--- start of The input ---
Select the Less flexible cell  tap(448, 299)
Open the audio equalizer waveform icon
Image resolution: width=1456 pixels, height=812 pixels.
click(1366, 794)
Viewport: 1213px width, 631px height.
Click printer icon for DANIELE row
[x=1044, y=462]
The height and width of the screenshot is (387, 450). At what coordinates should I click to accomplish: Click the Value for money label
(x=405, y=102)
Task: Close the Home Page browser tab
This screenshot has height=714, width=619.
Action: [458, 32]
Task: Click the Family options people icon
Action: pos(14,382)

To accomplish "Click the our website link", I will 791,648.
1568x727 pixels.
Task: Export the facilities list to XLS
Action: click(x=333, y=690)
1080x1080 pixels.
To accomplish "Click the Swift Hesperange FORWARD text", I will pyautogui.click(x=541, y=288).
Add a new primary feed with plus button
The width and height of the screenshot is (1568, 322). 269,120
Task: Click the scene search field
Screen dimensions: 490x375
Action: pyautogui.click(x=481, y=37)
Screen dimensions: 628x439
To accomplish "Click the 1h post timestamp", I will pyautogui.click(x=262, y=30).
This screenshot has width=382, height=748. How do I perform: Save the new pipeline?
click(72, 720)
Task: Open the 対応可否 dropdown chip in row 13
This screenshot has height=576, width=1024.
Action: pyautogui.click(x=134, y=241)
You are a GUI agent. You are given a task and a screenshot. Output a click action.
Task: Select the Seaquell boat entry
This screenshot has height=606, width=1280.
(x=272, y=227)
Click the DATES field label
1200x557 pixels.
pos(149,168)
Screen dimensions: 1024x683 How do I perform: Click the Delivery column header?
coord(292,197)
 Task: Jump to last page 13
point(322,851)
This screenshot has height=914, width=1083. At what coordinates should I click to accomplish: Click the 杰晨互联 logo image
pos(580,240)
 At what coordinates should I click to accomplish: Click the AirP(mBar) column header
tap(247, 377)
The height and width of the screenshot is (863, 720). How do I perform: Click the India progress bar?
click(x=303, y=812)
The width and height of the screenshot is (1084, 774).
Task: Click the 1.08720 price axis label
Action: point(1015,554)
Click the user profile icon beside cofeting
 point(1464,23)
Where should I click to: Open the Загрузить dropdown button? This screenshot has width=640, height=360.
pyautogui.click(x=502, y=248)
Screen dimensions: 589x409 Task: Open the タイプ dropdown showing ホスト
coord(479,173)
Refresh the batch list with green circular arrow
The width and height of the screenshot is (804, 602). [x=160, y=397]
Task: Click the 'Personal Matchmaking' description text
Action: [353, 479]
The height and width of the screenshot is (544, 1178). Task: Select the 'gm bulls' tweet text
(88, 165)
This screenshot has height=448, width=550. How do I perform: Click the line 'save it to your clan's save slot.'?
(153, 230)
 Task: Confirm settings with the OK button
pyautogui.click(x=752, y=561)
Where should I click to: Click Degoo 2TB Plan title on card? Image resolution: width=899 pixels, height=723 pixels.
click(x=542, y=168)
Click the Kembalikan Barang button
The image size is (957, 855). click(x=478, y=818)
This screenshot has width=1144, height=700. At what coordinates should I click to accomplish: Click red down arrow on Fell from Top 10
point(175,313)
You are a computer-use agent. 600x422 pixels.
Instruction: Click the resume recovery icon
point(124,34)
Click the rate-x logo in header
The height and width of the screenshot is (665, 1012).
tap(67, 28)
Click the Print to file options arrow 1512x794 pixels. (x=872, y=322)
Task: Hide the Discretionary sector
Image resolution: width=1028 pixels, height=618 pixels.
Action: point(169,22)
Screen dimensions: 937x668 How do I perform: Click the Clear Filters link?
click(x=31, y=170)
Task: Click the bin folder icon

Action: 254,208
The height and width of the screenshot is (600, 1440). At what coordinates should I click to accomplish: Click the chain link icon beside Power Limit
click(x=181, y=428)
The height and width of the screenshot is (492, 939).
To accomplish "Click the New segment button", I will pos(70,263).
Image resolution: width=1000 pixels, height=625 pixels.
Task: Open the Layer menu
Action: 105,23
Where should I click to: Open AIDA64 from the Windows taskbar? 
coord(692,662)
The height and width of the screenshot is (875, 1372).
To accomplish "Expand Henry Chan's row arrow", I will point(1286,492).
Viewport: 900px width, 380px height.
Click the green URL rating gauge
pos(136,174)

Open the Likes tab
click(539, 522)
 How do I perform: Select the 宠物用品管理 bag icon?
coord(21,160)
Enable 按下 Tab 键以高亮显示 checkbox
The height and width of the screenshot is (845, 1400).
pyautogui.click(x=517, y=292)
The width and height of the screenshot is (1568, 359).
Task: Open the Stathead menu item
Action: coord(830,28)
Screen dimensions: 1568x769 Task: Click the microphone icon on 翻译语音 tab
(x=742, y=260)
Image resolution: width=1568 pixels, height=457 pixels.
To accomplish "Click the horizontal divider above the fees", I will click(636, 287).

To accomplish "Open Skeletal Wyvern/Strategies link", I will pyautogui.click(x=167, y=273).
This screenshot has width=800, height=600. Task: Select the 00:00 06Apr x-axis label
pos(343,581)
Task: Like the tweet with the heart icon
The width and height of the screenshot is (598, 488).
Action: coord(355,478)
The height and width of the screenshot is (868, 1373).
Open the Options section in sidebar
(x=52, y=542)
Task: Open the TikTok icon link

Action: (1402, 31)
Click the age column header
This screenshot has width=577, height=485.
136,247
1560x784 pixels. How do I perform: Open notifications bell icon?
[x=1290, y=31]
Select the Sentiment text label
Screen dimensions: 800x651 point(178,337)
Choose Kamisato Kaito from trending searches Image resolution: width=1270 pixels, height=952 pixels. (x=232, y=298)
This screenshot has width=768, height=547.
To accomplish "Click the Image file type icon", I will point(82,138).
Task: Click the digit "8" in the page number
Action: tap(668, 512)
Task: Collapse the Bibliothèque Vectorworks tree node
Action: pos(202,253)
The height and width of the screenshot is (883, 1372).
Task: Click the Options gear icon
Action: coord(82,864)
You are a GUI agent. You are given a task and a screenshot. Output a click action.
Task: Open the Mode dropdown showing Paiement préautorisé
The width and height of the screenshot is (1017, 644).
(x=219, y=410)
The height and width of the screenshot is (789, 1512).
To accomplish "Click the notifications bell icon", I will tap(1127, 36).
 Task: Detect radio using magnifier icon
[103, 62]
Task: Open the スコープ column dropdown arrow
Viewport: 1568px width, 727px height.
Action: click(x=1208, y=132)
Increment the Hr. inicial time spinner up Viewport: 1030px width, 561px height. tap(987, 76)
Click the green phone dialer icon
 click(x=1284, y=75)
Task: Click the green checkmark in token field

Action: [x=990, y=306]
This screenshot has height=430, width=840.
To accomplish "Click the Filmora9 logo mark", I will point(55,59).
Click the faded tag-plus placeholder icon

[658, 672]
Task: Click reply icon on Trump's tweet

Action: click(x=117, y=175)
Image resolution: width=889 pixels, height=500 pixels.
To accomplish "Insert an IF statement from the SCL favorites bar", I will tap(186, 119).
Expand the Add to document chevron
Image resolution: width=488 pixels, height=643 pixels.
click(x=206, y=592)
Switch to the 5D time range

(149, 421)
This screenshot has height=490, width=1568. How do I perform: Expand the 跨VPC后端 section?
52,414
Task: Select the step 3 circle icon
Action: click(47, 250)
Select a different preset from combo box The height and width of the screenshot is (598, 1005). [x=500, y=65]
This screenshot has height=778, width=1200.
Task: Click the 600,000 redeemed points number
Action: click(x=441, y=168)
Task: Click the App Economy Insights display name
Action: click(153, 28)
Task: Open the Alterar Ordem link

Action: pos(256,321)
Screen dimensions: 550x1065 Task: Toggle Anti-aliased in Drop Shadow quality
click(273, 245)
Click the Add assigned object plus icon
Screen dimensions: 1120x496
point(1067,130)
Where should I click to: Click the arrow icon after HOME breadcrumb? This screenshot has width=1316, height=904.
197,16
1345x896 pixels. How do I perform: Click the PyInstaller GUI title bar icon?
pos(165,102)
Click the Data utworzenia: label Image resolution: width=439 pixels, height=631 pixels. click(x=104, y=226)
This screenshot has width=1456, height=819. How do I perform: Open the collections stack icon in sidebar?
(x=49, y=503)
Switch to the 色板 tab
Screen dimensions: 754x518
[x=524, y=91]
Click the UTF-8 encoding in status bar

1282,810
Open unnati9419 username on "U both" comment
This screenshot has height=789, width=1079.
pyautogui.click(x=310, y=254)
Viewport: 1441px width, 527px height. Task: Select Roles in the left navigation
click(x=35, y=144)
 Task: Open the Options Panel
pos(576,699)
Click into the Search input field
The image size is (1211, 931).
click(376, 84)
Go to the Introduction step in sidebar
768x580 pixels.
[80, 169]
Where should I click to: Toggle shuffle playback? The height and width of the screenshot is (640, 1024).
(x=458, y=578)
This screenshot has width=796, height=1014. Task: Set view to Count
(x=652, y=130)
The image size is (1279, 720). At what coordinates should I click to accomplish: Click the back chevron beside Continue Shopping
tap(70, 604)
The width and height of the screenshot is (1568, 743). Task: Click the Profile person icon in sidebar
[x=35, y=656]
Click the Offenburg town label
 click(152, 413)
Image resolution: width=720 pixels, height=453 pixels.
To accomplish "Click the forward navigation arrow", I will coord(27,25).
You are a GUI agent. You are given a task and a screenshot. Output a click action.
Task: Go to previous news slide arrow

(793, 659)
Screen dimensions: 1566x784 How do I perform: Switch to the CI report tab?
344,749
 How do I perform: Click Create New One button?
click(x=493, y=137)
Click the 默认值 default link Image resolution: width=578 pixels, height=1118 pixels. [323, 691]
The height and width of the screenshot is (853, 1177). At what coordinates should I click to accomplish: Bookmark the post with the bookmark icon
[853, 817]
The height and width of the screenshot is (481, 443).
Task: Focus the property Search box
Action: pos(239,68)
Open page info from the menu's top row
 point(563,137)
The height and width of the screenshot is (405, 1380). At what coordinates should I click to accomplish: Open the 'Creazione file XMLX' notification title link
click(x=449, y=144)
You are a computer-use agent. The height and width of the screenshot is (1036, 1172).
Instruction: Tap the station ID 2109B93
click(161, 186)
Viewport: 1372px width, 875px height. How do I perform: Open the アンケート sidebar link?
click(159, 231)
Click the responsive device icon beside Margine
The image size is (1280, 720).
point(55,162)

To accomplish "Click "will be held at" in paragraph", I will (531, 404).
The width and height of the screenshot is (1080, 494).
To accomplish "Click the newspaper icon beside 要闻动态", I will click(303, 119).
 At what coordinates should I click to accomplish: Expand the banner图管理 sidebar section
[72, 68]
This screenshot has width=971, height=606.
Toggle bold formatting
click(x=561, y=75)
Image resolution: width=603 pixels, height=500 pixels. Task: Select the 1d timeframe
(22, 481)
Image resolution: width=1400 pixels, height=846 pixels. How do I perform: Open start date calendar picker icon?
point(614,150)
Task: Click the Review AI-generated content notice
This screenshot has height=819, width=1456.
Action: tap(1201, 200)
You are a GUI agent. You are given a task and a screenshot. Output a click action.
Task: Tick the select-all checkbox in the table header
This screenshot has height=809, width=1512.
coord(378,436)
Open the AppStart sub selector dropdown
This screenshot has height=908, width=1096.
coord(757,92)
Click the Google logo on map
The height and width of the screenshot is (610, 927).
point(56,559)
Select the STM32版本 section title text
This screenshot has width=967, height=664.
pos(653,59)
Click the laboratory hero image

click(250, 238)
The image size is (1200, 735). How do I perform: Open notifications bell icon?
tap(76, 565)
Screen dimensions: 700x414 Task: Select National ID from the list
--- end of The input ---
— Problem details —
Update the part of the data that opens with the line containing "The height and width of the screenshot is (863, 720)." and closes with the line containing "Action: point(1015,554)" by replacing "India" with "Brazil" and leaving everything else unchanged. Give only those lines.

— Exercise result —
The height and width of the screenshot is (863, 720). How do I perform: Click the Brazil progress bar?
click(x=303, y=812)
The width and height of the screenshot is (1084, 774).
Task: Click the 1.08720 price axis label
Action: point(1015,554)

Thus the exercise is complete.